• Eve Arnold

How to Embed Resilience and Mental Well-being as a Graduate and Beyond

Having been on the graduate scheme for twenty-seven months and then the working world thereafter for about a year and bit now, I think I’m quite well placed to talk about mental well-being and resilience as a grad and beyond. It’s no secret that plunging into the world of work from Uni is pretty difficult. I remember getting onto the graduate scheme and thinking ‘yes I’ve nailed it, I just need to pass third year exams and that’s it’. I never really thought about entering the world of work, I just concentrated on having a wonderful summer and passing third year.

Early into the graduate scheme I was quite perplexed at the sheer amount I had to learn and how bloody exhausting work was. Going from lecturers for half the day to a fully day of work and a couple of hours of travel was a right kick in the teeth and that definitely effected my mental well-being. When you are tired you are more likely to feel down. That transition period I was purely concentrating on getting in on time doing a decent job and making sure I made it home without falling asleep. It sounds ludicrous to think back to now but genuinely, staying awake on the way home for a time was the main focus. All this ‘newness’ and all the expectations definitely means you have to pretty strict on your mental well-being. Making sure you are actually okay and happy is the number one priority for year one of being a grad.

How do you do that?

1. Make sure you have a support system that helps you vent / talk through your worries. They’ll be a whole host of people in your business who are well placed to help you, mangers, graduate buddies, work mentors, friends — they all help.

2. Be honest and truthful with your problems and work on solution for them. There was a period of time I was just being miserable for miserable sake. That was until I started journalling down what the actual problem was and wrote down what I could do about it.

3. Be fair to yourself. We overestimate what we can do in a day and underestimate what we can do in a year. We have grown up in a world that is instant gratification right now. We need to learn that not getting something right away is a natural and all part of the process. So we can relieve the pressure.

4. Stop comparing. Being on a graduate scheme with thirty or so other brilliant young people can be unnerving. You start to get into the realms of “well they are three months younger than me and they’ve managed a team of this size so I’m rubbish”. All that is total bullshit and you need to let go of that in anyway possible. Everyone does their own thing. The main objective (I think) is finding a job you love and are passionate about. It isn’t about the size of your team or your pay cheque (unless you are really passionate about that).

5. Look after yourself. Make sure you eat enough, drink enough water and get enough sleep. It sounds basic but getting your physical well-being right helps no end with your mental well-being.
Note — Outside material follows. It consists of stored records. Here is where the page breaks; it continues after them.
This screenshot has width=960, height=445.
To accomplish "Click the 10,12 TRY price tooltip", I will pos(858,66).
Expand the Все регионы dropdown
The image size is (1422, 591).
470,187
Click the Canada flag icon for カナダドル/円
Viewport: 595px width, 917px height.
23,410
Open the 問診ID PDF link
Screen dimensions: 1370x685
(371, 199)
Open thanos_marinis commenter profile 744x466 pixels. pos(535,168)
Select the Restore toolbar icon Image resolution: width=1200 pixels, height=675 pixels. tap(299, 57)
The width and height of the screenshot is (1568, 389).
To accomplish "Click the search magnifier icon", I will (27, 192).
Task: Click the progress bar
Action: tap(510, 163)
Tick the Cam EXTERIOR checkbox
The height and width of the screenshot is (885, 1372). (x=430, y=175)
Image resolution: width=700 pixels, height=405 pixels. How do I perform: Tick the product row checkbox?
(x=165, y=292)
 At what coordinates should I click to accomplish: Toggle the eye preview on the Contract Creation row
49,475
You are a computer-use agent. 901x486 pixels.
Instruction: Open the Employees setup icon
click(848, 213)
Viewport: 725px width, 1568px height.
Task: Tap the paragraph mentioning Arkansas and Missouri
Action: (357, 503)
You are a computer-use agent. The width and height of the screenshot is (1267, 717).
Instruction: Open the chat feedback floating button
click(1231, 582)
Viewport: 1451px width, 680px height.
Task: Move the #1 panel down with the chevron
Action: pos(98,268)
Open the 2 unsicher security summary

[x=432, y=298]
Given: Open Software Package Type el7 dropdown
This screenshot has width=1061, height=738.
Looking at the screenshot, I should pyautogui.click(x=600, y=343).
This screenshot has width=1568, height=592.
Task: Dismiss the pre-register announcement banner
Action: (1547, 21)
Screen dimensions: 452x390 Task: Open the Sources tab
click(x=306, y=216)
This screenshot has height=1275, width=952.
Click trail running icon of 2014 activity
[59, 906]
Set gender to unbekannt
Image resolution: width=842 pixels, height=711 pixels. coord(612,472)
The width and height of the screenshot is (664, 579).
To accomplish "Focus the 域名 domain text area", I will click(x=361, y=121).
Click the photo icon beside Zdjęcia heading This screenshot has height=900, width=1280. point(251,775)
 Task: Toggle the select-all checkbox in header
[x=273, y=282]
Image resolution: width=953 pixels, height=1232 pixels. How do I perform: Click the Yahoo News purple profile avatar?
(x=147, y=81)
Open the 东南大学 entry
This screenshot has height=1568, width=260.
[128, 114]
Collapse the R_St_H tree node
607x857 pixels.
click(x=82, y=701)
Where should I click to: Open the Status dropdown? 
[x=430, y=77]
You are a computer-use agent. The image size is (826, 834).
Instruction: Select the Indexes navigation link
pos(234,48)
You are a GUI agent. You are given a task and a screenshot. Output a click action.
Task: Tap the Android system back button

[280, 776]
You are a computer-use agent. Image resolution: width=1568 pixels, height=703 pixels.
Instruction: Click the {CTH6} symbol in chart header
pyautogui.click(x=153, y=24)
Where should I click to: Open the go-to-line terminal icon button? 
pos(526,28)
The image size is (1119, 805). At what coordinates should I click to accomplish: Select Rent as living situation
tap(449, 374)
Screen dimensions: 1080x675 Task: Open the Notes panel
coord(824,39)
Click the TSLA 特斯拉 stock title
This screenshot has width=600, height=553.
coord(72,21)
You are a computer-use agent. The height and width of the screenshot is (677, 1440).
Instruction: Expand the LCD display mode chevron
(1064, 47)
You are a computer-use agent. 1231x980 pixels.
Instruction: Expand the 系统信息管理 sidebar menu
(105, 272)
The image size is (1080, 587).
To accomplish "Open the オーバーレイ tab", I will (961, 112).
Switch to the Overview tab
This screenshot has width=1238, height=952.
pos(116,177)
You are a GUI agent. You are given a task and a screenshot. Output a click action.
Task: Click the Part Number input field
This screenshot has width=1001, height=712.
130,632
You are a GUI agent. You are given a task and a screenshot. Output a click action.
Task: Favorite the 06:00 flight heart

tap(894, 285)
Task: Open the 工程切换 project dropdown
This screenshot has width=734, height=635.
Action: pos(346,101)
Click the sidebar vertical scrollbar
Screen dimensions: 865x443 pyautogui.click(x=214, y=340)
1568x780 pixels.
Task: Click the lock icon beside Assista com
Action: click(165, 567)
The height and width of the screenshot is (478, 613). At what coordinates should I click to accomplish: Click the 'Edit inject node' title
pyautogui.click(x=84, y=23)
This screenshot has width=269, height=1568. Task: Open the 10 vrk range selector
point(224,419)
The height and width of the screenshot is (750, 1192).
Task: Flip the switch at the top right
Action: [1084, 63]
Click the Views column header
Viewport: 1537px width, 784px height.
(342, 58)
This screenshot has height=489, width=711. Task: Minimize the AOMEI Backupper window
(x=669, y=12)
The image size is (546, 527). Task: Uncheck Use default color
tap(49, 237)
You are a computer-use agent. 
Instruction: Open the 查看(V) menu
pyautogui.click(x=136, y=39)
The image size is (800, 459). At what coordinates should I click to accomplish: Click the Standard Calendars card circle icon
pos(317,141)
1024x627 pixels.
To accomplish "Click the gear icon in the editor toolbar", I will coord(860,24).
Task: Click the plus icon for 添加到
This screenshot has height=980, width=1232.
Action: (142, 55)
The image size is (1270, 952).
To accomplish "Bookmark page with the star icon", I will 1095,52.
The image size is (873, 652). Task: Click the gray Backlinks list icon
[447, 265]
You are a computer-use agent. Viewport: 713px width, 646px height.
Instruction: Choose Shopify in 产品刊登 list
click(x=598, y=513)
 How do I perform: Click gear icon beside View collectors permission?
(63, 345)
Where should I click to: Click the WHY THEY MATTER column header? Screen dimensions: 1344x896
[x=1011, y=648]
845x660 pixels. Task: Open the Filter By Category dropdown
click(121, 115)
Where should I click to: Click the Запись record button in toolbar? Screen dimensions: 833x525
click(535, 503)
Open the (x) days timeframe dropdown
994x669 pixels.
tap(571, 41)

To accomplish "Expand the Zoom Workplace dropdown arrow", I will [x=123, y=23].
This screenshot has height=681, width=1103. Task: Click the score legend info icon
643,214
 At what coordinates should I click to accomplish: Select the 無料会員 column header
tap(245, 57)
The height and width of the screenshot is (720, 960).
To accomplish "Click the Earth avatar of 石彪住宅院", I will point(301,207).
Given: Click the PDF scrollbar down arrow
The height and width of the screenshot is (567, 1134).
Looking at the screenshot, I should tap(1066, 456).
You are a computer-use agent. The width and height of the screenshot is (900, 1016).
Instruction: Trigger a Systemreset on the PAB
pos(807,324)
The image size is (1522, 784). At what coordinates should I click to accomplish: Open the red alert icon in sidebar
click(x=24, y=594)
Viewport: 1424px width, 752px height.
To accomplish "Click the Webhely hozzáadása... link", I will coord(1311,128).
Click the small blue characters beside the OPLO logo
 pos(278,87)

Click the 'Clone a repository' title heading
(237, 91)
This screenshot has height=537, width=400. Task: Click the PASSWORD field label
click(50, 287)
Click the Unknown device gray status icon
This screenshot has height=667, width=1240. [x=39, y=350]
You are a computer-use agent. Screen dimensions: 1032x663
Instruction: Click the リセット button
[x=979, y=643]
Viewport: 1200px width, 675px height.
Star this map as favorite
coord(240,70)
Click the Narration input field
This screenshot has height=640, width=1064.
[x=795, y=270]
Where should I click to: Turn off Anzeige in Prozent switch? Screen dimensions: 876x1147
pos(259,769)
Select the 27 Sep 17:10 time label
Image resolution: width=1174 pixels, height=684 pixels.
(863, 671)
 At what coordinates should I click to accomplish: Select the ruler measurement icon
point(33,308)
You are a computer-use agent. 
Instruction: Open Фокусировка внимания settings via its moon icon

Moving into the world of work is scary for a number of reasons — long gone is that structure and support that you had all throughout your schooling life, now you are on your own. No longer do you have progression so easily ironed out for you. That comfort blanket is taken away. At uni it’s really easy to see where you are going next. You need to get Bs in all your assignments this year, then you’ll be on course for a 2:1, you’ve got five weeks left of this module and then onto studying the next, which is a follow on from the last. You do the groundwork to then study the harder material. It all makes reasonable sense. Everyone is marked on the same set of criteria and if you put the work in you get the grades to then move onto the next module. Work is not like that at all. You enter the world of work and all of a sudden the training wheels are off. You are completely responsible for your schedule, how you spend your time, what extra stuff you do alongside work. You are the one figuring out the path, when before you had it all laid out in front of you. This is the beginning of a huge journey of figuring out what you want to do with your life and it does really feel like you are in the deep end. That can be really overwhelming.

I remember being at a graduate event and we were asked to write your biggest fear on a balloon and pop it. I wrote “being capable of finishing the graduate scheme” on mine. I think it’s easy to fall into the bracket of ‘I’ve not done this before so I can’t’ but that’s exactly how you build resilience to do it time and time again. So, if you have the opportunity to do something you think ‘no way am I capable of that’ 100% do it. Just don’t even think about it go and do it. Because you will be surprised when you can. Second, to that is resilience is all about bouncing back from problems and being unwavering in your passion to do what you set out too. In business people will always tell you no. I’ve messed up presentations, forgot to do things, missed meetings, mismanaged people’s expectations — the lot. The beauty of that is — so has everyone else. As soon as you realise everyone is human and you don’t always get it right then that’s when you really start to be bold and fearless in what you do. Third to this is, failure is part of the process. Failing is a sign that you are doing things outside your comfort zone. You are bound to get things wrong and that is totally okay, it’s part of the system. Bouncing back (in my opinion) is all about perspective. Spend the time understanding why you got it wrong, what you could have done differently next time and then move on.

As Ryan Holliday says “the obstacle is the way”.